=== Arbeitsauftrag A ===
Zitieren Sie aus dem Forumsbeitrag zu Runtime.exec den Abschnitt von „Als String Array“ bis „sinn dieser Möglichkeit.“ wortgetreu.
=== Arbeitsauftrag B ===
Setzen Sie den Forumsbeitrag zu Runtime.exec im Anschluss an seinen letzten Satz fort.

=== Vorliegender Text ===
::::::

Ebenius hat gesagt.:
			
		

> *@Stefan: *Du weißt es doch eigentlich besser.
> 
> *@all: *  :!:  Man schaue in die Doku von _Runtime_ und finde zum Beispiel Runtime.exec(String command, String[] envp, File dir)  :!:



Ja äh...das ist ja komisch.
Letzte Woche habe ich in der Api mehrmals den Bereich über Runtime und Process gelesen, irgendwie habe ich das "überlesen". Das ist mir ja fast peinlich ;-)

Als String Array envp kann ich auch null übergeben, oder wofür ist das gut?
Aus dem Satz
"envp - array of strings, each element of which has environment variable settings in format name=value"
ersehe ich nicht den genauen sinn dieser Möglichkeit.

::::::

=== Datenauszüge ===
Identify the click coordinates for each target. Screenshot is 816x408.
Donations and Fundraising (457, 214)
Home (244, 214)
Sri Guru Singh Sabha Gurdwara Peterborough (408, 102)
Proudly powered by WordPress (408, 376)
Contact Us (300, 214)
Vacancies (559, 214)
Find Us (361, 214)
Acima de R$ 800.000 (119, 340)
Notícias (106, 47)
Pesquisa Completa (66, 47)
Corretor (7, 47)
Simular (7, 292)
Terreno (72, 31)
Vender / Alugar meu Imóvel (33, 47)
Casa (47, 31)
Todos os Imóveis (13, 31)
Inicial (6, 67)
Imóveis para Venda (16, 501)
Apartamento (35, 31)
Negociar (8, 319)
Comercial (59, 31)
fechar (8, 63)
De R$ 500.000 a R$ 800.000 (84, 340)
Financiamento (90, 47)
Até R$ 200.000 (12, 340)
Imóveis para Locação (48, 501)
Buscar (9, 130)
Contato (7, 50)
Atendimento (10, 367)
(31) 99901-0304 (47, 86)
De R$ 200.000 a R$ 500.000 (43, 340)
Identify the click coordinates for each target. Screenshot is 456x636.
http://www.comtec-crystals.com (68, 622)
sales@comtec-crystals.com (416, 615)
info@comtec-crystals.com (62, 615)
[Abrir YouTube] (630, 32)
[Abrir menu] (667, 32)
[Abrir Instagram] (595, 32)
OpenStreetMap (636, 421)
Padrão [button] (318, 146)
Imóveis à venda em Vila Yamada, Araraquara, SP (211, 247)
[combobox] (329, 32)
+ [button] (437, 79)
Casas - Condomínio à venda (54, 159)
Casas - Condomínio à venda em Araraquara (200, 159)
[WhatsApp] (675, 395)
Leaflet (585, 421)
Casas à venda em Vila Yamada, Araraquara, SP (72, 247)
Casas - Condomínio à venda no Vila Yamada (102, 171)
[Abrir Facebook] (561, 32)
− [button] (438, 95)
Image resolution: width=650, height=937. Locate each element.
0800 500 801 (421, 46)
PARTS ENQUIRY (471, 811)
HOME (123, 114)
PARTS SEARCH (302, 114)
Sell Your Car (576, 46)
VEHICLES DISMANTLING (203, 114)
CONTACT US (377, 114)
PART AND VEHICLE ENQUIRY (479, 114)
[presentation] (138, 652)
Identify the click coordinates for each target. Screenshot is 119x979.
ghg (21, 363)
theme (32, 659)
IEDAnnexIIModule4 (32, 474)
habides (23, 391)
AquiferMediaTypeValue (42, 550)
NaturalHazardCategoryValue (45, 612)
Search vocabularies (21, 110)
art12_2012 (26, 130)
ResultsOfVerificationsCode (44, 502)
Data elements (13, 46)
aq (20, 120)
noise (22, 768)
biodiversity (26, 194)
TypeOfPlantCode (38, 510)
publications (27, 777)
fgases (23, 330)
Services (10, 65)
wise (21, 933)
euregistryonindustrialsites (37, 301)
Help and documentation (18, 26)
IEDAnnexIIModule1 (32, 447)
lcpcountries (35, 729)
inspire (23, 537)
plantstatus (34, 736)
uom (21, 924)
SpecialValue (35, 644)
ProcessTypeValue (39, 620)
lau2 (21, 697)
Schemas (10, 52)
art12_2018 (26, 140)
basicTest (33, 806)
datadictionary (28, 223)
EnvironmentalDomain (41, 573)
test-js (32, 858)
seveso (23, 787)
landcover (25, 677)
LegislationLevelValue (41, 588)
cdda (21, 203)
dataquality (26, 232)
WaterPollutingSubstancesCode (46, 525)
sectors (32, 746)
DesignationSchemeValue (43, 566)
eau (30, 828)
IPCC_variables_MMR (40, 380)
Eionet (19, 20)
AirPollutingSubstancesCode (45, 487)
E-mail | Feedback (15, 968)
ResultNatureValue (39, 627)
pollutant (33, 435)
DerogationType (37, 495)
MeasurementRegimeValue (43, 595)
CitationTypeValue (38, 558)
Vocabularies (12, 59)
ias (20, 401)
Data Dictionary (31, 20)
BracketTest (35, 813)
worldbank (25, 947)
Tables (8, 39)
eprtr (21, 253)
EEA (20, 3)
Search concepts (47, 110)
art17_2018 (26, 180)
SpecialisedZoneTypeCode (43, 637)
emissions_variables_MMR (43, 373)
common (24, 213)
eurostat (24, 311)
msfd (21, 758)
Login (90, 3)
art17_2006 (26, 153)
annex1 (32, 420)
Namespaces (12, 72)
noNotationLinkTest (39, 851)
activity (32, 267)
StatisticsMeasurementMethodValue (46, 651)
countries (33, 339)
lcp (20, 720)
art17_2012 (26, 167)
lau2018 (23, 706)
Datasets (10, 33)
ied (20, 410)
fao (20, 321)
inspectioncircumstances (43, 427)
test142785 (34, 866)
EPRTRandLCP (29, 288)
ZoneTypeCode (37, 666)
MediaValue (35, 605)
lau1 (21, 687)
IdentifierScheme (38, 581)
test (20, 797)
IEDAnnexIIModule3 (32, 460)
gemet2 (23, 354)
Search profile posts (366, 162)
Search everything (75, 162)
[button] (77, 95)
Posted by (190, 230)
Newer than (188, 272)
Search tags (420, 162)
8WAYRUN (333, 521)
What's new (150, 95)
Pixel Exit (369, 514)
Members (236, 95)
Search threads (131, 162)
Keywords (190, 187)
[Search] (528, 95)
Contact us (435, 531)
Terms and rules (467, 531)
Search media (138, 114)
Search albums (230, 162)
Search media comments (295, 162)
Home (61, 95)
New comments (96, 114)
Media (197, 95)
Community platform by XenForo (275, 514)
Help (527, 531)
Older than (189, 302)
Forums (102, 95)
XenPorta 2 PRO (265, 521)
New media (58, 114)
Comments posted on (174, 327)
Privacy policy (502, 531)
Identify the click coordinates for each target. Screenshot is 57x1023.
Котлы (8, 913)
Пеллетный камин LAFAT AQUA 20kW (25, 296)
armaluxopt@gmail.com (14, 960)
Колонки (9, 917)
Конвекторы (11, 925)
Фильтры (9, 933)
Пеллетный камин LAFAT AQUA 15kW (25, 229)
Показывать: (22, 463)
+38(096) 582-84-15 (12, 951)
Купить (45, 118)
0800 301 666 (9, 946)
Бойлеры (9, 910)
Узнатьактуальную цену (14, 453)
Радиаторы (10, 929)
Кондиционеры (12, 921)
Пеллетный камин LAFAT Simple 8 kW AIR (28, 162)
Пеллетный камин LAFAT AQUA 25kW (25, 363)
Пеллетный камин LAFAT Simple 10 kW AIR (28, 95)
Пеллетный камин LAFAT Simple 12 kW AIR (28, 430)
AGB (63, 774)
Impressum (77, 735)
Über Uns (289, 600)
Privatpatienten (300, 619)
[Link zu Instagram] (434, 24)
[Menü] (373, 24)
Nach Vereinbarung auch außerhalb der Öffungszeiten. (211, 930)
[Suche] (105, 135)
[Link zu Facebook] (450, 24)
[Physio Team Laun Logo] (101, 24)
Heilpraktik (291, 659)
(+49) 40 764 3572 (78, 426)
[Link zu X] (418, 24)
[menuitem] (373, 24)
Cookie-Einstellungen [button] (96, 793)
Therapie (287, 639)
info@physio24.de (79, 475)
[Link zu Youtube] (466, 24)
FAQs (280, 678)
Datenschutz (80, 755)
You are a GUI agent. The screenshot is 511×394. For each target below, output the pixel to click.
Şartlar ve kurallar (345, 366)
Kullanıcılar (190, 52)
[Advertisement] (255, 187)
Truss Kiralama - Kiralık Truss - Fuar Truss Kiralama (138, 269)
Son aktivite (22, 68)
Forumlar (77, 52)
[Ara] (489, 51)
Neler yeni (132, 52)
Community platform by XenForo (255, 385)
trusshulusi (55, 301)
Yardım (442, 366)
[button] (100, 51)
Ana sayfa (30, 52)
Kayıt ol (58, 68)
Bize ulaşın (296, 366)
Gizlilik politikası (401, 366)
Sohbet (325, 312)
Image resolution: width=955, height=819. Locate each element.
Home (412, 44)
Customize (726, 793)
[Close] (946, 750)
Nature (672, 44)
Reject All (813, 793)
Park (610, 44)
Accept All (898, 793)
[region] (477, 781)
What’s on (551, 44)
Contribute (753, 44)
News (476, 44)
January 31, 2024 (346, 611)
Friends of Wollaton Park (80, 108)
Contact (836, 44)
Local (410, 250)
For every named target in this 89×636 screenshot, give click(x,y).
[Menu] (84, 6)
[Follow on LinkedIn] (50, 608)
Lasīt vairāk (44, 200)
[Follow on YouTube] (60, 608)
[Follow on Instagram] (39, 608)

::::::

=== Antwort A ===
Als String Array envp kann ich auch null übergeben, oder wofür ist das gut?
Aus dem Satz
"envp - array of strings, each element of which has environment variable settings in format name=value"
ersehe ich nicht den genauen sinn dieser Möglichkeit.

=== Antwort B ===
Aber danke Ebenius, ich habe es in der API nicht gesehen, ich schwöre vorher den Part durchgelesen zu haben, aber irgendwie zu schnell oder es war zu spät, *g* ;-)

Naja, wofür habe ich denn euch, wenn ich Nachts um 3 Uhr son Text nicht richtig lese ;-)


----------



## Ebenius (6. Jan 2004)

Das sind die Environment Parameter (so ein Kram wie _PATH_, etc.)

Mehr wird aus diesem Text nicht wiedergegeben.